▶ Task directions: Read through the data below and state how many of its lines contain the word "service", adding nothing.
---
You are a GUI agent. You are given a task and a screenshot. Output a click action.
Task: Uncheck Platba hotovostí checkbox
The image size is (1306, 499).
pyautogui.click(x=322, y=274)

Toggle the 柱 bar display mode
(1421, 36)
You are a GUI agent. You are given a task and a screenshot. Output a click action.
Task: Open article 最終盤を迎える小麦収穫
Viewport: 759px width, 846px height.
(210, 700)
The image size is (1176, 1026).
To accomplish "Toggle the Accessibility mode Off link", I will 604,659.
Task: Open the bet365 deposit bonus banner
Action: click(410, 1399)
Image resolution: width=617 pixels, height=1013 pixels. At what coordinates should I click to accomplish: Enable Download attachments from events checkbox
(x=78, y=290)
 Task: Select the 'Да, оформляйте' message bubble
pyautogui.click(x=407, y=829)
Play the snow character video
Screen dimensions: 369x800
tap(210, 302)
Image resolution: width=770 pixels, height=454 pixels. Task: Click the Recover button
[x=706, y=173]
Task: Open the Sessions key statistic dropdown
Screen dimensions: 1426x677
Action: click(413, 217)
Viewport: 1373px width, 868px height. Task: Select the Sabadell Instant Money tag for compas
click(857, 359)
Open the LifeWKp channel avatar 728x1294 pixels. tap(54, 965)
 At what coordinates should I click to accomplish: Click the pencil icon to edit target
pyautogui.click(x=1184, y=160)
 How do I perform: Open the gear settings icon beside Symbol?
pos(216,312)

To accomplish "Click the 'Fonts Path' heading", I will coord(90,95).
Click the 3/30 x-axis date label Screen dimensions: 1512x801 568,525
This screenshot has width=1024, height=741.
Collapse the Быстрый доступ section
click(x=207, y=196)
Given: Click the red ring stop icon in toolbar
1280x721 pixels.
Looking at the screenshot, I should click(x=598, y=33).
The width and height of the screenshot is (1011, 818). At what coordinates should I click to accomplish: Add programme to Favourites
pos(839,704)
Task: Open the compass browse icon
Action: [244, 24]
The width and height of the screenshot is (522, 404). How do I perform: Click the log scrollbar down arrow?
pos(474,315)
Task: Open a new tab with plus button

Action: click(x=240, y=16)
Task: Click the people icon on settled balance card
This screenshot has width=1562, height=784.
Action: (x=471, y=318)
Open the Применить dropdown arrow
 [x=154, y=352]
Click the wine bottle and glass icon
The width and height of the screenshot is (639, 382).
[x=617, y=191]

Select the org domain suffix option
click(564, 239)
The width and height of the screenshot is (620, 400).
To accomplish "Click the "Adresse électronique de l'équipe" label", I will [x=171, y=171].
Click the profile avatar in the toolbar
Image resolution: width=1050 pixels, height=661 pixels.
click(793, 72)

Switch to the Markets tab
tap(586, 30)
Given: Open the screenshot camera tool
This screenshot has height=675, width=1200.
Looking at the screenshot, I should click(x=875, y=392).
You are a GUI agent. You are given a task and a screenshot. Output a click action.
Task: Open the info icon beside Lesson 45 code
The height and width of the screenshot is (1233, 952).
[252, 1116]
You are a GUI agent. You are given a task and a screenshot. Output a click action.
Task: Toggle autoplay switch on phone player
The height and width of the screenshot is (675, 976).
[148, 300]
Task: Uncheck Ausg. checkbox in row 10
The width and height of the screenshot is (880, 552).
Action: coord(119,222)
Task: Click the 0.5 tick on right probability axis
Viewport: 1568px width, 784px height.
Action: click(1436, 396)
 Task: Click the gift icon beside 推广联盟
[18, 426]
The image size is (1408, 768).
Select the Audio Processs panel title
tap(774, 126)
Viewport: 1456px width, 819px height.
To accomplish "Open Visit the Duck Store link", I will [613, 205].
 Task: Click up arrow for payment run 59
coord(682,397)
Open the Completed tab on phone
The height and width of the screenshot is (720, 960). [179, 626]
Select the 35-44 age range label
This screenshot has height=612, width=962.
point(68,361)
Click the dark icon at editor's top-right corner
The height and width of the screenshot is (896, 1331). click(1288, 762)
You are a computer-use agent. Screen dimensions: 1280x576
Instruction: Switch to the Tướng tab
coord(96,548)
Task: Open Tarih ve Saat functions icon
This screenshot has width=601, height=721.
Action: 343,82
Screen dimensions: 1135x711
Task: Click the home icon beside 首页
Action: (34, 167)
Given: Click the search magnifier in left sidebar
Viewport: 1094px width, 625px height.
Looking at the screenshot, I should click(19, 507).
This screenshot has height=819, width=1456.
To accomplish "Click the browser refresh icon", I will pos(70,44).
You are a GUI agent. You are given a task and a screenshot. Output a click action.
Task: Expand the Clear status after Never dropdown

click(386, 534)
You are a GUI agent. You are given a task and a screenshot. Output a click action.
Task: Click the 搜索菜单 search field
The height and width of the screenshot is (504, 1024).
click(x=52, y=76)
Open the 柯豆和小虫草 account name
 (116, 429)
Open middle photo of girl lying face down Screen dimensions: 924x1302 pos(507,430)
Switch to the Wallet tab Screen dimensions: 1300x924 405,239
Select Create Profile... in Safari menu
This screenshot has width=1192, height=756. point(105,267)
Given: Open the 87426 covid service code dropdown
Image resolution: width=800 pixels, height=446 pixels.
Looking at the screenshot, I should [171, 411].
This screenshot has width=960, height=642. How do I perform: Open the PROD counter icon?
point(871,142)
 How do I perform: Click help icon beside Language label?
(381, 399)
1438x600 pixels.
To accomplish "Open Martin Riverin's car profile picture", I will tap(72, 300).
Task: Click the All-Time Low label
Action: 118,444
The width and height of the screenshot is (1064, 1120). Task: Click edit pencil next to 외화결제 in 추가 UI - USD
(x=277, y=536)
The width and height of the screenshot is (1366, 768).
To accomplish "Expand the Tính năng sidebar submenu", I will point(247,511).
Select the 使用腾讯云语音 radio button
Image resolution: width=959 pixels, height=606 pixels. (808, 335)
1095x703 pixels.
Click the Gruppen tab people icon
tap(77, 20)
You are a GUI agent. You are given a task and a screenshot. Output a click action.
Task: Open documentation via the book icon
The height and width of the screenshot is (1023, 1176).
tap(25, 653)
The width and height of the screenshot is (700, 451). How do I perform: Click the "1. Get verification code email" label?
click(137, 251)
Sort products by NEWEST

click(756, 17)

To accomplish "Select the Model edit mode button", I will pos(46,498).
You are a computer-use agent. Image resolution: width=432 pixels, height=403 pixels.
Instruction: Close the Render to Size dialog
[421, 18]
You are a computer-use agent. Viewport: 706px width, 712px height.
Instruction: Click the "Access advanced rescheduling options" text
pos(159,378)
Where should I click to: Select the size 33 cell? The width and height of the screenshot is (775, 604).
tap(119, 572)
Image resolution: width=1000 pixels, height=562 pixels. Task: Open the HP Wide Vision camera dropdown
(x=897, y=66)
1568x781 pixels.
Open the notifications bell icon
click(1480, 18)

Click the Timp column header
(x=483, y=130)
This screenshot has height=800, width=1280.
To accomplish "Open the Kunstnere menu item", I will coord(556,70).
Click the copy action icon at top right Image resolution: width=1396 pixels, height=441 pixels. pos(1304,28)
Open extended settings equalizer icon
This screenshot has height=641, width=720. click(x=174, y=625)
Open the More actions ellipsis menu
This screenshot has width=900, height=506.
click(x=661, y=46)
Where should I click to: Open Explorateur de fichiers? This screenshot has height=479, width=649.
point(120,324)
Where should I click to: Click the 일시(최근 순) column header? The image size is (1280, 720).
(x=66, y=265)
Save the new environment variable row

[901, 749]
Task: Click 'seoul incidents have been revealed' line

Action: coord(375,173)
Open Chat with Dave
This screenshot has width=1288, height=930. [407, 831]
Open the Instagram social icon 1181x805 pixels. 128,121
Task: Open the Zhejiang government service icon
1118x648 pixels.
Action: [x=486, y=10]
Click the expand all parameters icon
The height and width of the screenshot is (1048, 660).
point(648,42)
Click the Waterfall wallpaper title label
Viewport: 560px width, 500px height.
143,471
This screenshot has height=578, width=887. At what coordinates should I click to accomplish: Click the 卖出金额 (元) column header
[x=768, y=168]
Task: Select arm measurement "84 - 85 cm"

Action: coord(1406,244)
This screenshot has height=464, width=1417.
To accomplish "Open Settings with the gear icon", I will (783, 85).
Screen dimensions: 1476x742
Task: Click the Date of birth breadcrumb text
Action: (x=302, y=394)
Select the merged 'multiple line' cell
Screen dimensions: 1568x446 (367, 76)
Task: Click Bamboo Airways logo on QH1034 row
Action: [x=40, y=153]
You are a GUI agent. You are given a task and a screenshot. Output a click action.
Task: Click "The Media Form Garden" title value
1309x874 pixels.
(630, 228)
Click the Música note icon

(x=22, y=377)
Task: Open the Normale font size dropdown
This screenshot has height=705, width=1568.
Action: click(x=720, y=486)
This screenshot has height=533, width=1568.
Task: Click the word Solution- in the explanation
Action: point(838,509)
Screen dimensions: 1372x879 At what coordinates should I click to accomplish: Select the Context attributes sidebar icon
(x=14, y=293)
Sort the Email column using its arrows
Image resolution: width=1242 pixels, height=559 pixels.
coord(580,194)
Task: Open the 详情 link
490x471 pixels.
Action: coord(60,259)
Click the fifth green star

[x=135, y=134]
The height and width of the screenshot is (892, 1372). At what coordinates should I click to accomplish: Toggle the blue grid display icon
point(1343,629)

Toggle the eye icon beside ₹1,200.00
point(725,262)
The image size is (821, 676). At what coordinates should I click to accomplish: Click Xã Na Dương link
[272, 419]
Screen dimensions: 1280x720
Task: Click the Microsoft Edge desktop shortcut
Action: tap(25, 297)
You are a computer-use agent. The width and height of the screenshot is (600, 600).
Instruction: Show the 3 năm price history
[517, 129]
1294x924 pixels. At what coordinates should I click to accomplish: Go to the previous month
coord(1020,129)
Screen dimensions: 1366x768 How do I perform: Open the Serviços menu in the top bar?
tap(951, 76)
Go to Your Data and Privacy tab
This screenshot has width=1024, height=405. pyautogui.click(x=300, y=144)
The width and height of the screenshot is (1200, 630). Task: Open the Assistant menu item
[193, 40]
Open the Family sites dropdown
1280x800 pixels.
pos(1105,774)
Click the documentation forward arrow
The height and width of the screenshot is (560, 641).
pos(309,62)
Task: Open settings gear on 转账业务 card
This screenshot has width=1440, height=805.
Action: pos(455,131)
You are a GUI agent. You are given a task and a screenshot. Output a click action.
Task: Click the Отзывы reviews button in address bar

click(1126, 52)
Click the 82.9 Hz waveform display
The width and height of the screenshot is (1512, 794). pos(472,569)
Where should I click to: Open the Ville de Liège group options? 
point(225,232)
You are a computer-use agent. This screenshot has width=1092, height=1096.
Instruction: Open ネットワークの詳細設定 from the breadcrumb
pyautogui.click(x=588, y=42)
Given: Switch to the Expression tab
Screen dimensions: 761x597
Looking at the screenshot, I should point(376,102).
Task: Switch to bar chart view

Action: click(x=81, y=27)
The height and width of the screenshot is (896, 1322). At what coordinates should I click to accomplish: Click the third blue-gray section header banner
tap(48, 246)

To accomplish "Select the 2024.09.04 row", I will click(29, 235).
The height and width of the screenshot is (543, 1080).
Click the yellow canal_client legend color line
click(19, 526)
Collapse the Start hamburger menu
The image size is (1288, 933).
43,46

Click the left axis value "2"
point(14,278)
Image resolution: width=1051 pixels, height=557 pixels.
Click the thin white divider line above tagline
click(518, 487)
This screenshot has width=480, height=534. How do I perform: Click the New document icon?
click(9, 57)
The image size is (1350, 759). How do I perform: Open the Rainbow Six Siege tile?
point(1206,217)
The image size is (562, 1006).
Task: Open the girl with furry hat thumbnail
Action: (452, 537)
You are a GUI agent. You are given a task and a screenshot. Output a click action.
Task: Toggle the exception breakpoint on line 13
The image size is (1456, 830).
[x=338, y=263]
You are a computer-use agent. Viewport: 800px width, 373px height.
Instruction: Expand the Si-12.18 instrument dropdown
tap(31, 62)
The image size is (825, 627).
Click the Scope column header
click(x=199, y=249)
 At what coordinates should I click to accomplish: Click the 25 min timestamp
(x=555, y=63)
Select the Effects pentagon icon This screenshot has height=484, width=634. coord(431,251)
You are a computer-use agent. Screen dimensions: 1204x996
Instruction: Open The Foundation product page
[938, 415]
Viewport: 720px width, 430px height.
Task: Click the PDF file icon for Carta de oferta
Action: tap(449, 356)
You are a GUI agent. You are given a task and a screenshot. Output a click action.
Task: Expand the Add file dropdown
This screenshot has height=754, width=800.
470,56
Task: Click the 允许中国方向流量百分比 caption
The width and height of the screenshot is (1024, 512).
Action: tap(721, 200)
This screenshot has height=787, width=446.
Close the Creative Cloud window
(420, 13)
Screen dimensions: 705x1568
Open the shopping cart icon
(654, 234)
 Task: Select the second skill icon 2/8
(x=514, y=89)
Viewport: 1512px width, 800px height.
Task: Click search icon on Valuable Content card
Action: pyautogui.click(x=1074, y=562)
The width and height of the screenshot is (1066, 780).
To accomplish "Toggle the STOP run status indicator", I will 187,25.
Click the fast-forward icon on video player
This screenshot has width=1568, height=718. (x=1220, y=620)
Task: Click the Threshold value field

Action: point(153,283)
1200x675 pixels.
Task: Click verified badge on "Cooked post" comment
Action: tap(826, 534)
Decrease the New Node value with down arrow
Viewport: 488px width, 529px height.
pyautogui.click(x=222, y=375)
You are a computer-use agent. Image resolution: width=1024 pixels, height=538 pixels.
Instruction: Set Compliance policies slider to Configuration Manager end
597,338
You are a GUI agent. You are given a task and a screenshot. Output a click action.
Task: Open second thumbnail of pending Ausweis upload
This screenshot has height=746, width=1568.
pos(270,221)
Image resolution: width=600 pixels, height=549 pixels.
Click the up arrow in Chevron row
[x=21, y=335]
---
▶ Solution to the problem: 2